There is another type, called RouteEncoder a r with the same type shape. So I figured I ought to look for a common pattern here ...


EDIT: Full type definitions of Site and RouteEncoder as requested:

data Site a r = Site
  { siteName :: Text,
    siteRender ::
      Some CLI.Action ->
      RouteEncoder a r ->
      a ->
      r ->
      Asset LByteString,
    -- | Thread that will patch the model over time.
    siteModelData :: ModelRunner a,
    siteRouteEncoder :: RouteEncoder a r
  }

type RouteEncoder a r = PartialIsoEnumerableWithCtx a FilePath r

-- | An Iso that is not necessarily surjective; as well as takes an (unchanging)
-- context value.
--
-- Parse `s` into (optional) `a` which can always be converted to a `s`. The `a`
-- can be enumerated finitely. `ctx` is used to all functions.
-- TODO: Is this isomrophic to `Iso (ctx, a) (Maybe a) s (ctx, s)` (plus, `ctx -> [a]`)?
data PartialIsoEnumerableWithCtx ctx s a
  = PartialIsoEnumerableWithCtx (ctx -> a -> s, ctx -> s -> Maybe a, ctx -> [a])
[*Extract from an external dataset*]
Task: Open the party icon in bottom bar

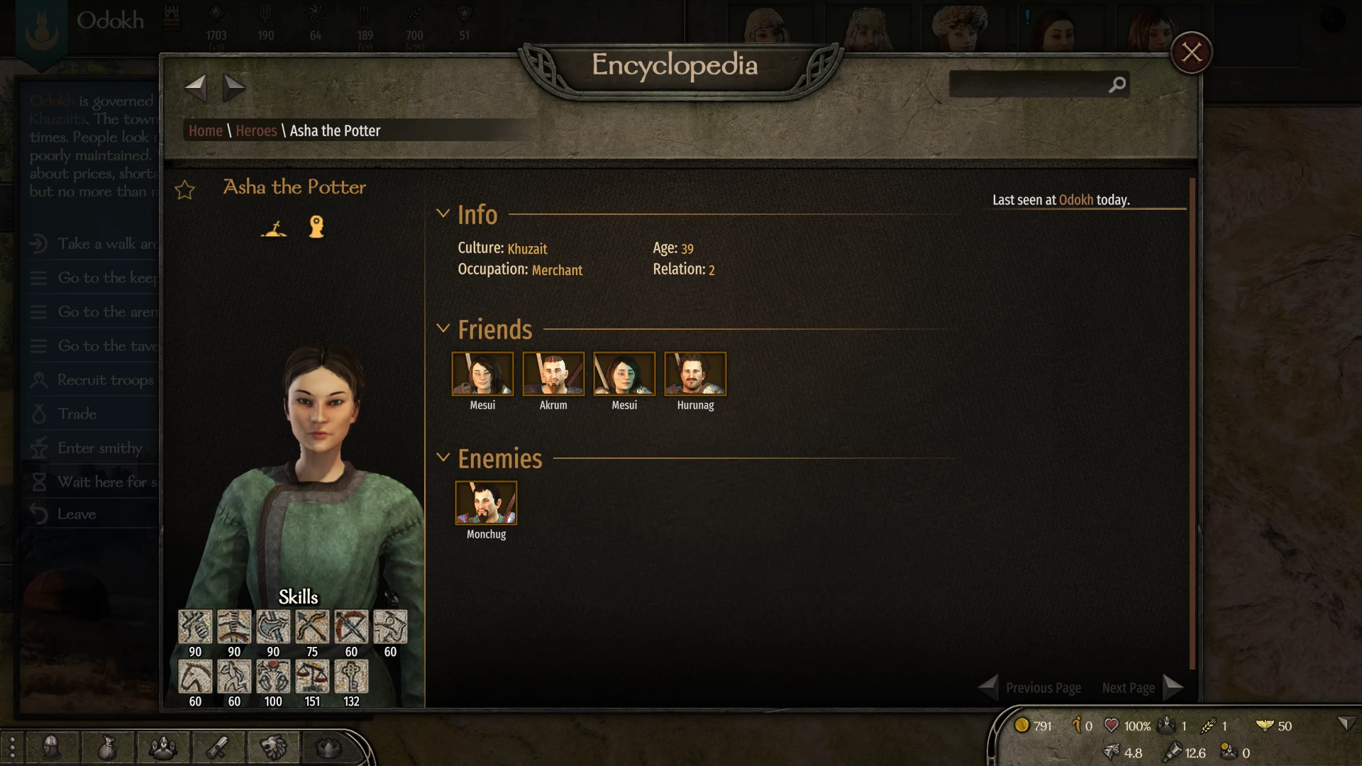Action: pos(163,747)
The code with full context can be seen in this PR: https://github.com/srid/ema/pull/81/files (see also PartialIsoFunctor which class probably should be simplified as well).



Solution 1:[1]

assumed understanding: the difference between covariant and contravariant functors, and by extension, bifunctors and profunctors

summary: you want either a bifunctor that's applicative and alternative, or a profunctor from divisible to alternative, depending on whether it's a bifunctor or a profunctor

a functor f, which can take an associative pair (aka product, tuple) of 'f's and return an f of pairs, is called applicative (well, it's the Apply typeclass from 'semigroupoids', applicatives also need a unit)

that is to say, f is equipped with:

pair :: f a -> f b -> f (a,b)
pair = liftA2 (,)

pairUnit :: f ()
pairUnit = pure ()

the equivalent thing for choices (aka sums, either) is similarly related to alternative functors (it's the Alt typeclass from 'semigroupoids'):

pick :: f a -> f b -> f (Either a b)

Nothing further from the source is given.